Munyaradzi Musiiwa Midlands Correspondent
BUSINESS was on Tuesday brought to a halt in Gweru’s Central Business District as police and illegal vendors engaged in fierce running battles after the later defied a council directive to vacate the streets and shop pavements following a typhoid outbreak.

Eight people have died due to typhoid in Gweru, while suspected cases have risen to over 1 500.

Vendors took to the streets armed with stones and other objects, pelting police and council vehicles vowing to stay put on the streets, especially on OK Zimbabwe and Pick and Pay supermarket pavements.

Last week, the local authority and the Ministry of Local Government, Public Works and National Housing jointly gave vendors a 48-hour ultimatum to vacate the CBD as part of their intervention strategies to combat typhoid.

Vendors have stayed put, prompting the local authority to engage police to assist in moving them off the streets and pavements.

There was drama in the CDB from around 11am to around 3pm, as police who were trying to shepherd vendors off the streets to their designated selling points were stoned and attacked.

So tense was the situation that big retailers such as Pick n Pay, OK Zimbabwe and other shops in the CBD were forced to close.  Police scurried for cover as vendors attempted to set their vehicles on fire and had to unleash tear smoke to disperse them. Acting Midlands provincial police spokesperson Assistant Inspector Ethel Mukwende said police were reinforcing the municipal police in moving the vendors from the streets and pavements in the CBD to designated selling points.

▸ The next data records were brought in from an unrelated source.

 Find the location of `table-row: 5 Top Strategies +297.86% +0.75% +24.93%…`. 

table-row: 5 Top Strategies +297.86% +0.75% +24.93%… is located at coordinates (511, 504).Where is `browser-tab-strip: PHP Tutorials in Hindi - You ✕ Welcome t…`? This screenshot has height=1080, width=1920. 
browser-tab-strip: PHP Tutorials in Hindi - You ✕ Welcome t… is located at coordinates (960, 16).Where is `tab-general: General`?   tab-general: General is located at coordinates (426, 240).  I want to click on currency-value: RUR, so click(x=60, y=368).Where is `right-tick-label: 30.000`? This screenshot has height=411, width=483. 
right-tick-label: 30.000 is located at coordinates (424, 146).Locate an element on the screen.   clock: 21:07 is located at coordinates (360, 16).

She said the police were not using force in doing so.

“What is happening is that following the outbreak of typhoid in Gweru, Gweru City Council approached police so that they would help in asking the vendors to vacate the CBD,” said Asst Insp Mukwende. “This is one of the strategies to combat typhoid.

“We have been engaging vendors and they are aware that they are supposed to move. Contaminated food can be a source of typhoid and Gweru City Council said vendors might also end up spreading the disease. We are not using force to move them, but we are engaging them.”

Town clerk Ms Elizabeth Gwatipedza confirmed that vendors had resisted vacating the CBD since Monday.

She said she was still to get full details pertaining to yesterday’s skirmishes.

“I am failing to get through to the person who was on the ground,” she said. “Last update was at lunch (Monday) where they were playing hide and seek. There were very few pockets of resistance and vendors had adopted a strategy of not displaying their wares, but carrying them in small quantities.”

A vendor who spoke on condition of anonymity said the challenge with the designated places set up by council was that they were crowded and out of town.

“We are looking for school fees,” he said. “Very soon, schools will be opening, so the only way to survive is illegal vending. We will live each day as it comes.”